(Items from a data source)
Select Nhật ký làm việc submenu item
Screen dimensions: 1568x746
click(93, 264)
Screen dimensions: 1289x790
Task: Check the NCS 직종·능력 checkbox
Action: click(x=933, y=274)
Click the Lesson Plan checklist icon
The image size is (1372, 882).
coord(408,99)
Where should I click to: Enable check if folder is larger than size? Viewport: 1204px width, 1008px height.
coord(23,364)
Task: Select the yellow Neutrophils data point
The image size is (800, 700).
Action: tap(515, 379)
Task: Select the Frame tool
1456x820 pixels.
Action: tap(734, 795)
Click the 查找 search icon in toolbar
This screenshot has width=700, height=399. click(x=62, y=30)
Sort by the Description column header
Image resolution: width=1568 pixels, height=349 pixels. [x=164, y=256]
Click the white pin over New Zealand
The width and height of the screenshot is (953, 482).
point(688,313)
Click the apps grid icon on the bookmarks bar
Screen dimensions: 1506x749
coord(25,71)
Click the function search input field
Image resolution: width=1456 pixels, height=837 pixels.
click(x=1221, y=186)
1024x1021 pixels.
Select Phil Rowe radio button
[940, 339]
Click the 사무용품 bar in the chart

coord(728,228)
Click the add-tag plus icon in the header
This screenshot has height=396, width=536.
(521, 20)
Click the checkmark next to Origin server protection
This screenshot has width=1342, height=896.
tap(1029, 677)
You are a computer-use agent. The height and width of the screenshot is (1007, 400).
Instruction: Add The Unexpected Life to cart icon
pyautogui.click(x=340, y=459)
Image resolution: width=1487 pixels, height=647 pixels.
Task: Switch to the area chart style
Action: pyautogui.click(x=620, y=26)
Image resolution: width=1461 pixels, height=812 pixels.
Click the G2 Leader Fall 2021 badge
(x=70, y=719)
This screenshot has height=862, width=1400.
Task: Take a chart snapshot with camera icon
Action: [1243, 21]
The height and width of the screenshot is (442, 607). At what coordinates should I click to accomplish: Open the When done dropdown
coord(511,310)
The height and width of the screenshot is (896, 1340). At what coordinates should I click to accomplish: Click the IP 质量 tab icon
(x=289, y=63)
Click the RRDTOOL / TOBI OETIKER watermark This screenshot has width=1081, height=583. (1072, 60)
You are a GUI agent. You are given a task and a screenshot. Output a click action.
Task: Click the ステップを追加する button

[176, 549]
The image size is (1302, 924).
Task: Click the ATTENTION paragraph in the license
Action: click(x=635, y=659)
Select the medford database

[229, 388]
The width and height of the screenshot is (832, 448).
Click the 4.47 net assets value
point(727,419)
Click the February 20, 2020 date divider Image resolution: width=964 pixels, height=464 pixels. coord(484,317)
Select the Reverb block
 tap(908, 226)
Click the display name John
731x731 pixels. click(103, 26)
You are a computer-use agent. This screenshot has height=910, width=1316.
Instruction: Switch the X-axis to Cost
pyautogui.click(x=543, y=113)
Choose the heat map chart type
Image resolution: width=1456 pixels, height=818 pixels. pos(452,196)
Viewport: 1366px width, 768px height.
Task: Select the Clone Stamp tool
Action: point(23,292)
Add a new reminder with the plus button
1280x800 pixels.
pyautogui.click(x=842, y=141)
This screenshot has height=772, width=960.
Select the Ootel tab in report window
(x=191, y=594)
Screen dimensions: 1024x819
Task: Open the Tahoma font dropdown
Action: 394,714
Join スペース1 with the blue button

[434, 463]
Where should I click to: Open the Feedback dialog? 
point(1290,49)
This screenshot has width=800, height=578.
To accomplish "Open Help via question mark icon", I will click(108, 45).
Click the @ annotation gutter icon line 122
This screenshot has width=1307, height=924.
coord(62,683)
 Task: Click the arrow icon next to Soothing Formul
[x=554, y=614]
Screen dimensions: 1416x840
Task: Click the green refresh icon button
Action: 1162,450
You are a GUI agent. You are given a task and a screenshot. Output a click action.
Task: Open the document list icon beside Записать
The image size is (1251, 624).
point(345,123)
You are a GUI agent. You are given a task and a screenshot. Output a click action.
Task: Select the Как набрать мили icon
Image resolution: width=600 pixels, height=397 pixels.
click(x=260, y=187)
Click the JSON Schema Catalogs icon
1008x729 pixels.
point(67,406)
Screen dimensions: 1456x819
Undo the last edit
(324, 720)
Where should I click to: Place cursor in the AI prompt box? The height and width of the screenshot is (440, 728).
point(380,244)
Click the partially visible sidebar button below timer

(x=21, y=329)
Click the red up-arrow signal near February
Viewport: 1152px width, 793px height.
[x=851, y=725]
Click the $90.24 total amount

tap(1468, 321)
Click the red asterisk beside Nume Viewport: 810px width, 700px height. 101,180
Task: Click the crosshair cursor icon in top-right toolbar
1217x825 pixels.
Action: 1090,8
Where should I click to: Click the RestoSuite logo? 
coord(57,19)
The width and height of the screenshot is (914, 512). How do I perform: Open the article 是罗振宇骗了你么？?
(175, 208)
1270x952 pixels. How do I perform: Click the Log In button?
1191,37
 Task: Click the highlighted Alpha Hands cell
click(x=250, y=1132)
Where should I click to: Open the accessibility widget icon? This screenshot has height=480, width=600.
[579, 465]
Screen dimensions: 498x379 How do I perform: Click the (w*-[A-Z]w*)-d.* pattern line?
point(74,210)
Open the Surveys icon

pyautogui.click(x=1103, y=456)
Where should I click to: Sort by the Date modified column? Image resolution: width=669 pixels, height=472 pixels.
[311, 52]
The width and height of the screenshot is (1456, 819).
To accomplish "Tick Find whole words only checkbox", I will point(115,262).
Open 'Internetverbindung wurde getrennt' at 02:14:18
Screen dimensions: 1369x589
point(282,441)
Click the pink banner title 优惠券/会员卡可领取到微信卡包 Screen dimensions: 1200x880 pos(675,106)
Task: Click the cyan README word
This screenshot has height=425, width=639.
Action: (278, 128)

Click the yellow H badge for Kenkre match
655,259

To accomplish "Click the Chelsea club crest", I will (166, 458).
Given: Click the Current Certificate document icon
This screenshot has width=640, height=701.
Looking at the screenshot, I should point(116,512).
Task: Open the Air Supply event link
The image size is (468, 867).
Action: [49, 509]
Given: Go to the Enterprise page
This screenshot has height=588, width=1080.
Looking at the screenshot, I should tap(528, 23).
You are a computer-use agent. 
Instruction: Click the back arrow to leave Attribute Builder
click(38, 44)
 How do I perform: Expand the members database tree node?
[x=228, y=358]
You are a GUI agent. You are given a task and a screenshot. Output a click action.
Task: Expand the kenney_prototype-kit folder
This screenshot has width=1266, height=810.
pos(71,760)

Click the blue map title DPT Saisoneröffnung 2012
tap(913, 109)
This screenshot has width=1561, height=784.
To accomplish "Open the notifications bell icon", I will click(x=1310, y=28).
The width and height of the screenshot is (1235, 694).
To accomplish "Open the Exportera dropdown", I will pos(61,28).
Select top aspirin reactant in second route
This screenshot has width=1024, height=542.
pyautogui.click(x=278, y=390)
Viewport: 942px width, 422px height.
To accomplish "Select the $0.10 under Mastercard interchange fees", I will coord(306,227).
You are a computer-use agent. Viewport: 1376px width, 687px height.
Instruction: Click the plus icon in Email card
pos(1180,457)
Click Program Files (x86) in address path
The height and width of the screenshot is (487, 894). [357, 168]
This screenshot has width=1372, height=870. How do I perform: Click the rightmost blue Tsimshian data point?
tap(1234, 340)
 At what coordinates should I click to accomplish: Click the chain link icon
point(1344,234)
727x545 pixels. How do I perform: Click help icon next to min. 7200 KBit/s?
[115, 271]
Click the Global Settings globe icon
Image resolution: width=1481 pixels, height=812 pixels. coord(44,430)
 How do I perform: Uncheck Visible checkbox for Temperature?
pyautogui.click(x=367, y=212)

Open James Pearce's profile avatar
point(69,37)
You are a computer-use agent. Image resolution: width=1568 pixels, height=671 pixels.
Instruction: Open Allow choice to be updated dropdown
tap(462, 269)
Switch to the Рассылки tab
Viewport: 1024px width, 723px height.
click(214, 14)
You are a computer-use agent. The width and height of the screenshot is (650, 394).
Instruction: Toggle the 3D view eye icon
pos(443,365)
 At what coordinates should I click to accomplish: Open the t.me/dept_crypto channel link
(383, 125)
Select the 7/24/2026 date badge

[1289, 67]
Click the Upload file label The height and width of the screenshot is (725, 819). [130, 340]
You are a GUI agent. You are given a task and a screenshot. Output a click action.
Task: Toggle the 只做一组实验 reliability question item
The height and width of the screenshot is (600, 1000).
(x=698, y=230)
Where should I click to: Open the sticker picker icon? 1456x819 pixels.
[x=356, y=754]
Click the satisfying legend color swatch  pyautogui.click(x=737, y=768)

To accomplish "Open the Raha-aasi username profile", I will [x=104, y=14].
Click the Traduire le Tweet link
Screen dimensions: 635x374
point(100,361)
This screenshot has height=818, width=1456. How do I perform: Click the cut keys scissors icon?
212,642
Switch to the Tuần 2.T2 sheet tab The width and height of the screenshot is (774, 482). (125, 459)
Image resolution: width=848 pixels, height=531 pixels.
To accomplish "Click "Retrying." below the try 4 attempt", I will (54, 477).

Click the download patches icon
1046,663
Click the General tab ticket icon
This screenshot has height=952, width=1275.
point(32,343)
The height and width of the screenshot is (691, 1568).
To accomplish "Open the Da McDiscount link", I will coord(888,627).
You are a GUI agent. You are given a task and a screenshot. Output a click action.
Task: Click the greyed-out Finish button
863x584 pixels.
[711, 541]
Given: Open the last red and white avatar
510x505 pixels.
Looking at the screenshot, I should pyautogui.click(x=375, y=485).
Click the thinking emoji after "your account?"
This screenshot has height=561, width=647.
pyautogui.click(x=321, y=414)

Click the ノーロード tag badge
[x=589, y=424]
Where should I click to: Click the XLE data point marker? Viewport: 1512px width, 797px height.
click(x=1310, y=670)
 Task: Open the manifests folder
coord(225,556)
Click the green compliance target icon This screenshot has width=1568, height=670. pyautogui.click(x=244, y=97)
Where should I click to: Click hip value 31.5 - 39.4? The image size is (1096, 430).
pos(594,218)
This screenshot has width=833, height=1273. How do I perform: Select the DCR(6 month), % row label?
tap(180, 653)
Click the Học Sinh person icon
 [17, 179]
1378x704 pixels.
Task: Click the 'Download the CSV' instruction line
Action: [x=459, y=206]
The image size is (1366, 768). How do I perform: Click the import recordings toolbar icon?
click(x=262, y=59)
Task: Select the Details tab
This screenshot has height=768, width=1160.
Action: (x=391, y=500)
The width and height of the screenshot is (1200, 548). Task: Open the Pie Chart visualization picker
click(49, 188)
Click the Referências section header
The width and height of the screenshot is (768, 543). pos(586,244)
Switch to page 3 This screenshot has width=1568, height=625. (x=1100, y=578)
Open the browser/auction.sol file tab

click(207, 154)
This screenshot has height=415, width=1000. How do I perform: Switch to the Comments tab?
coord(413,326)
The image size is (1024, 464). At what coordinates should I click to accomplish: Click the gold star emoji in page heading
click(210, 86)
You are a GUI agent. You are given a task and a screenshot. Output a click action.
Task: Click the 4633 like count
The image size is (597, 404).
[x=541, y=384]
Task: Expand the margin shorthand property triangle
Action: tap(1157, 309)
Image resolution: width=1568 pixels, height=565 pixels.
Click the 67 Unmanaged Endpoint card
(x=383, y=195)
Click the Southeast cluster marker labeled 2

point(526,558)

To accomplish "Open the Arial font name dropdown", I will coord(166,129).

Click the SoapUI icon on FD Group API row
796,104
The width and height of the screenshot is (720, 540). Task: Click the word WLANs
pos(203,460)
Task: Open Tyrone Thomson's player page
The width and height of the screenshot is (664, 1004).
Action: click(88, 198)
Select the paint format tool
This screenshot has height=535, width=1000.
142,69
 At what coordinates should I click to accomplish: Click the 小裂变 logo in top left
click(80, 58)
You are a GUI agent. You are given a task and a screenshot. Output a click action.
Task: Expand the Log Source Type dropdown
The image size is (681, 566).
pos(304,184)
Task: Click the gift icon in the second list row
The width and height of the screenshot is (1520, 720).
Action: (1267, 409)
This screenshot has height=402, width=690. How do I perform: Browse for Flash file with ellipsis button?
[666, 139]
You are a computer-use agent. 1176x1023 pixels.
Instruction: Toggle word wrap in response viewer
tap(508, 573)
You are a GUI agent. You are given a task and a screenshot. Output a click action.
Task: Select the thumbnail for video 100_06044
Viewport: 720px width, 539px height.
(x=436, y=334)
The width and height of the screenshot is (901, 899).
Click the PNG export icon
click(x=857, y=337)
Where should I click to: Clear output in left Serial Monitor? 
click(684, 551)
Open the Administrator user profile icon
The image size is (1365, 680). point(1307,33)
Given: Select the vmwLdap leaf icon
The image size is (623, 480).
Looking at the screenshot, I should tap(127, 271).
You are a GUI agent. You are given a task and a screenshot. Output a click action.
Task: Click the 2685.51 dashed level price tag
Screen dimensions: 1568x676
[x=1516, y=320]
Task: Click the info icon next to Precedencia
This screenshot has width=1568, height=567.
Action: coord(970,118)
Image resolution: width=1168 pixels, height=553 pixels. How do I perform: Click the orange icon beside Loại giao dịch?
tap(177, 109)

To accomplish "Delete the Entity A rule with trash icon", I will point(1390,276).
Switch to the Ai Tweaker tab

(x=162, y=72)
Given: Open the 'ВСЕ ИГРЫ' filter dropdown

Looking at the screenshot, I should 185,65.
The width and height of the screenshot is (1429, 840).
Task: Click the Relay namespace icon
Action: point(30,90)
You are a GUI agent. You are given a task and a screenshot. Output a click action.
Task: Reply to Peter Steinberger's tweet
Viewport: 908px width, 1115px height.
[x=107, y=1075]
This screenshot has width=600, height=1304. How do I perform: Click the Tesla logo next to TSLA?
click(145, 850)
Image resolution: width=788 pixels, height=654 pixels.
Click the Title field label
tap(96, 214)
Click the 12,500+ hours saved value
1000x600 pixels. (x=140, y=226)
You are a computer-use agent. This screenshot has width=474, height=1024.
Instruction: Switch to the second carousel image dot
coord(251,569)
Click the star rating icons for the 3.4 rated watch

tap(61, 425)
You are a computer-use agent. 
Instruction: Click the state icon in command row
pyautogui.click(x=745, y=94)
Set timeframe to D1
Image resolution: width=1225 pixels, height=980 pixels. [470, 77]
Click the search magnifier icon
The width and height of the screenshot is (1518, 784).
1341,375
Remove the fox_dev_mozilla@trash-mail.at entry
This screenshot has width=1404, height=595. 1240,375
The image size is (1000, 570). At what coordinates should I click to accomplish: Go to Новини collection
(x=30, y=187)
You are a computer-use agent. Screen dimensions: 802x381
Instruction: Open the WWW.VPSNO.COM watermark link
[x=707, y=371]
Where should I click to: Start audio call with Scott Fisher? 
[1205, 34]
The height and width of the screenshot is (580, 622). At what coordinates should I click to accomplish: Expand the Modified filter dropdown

*Written request*
Can you copy out the lines from the items above word for word, beginning at the line that has "You are a computer-use agent. 1176x1023" and stopping after the line that has "The image size is (1365, 680). point(1307,33)"?

*Result below*
You are a computer-use agent. 1176x1023 pixels.
Instruction: Toggle word wrap in response viewer
tap(508, 573)
You are a GUI agent. You are given a task and a screenshot. Output a click action.
Task: Select the thumbnail for video 100_06044
Viewport: 720px width, 539px height.
(x=436, y=334)
The width and height of the screenshot is (901, 899).
Click the PNG export icon
click(x=857, y=337)
Where should I click to: Clear output in left Serial Monitor? 
click(684, 551)
Open the Administrator user profile icon
The image size is (1365, 680). point(1307,33)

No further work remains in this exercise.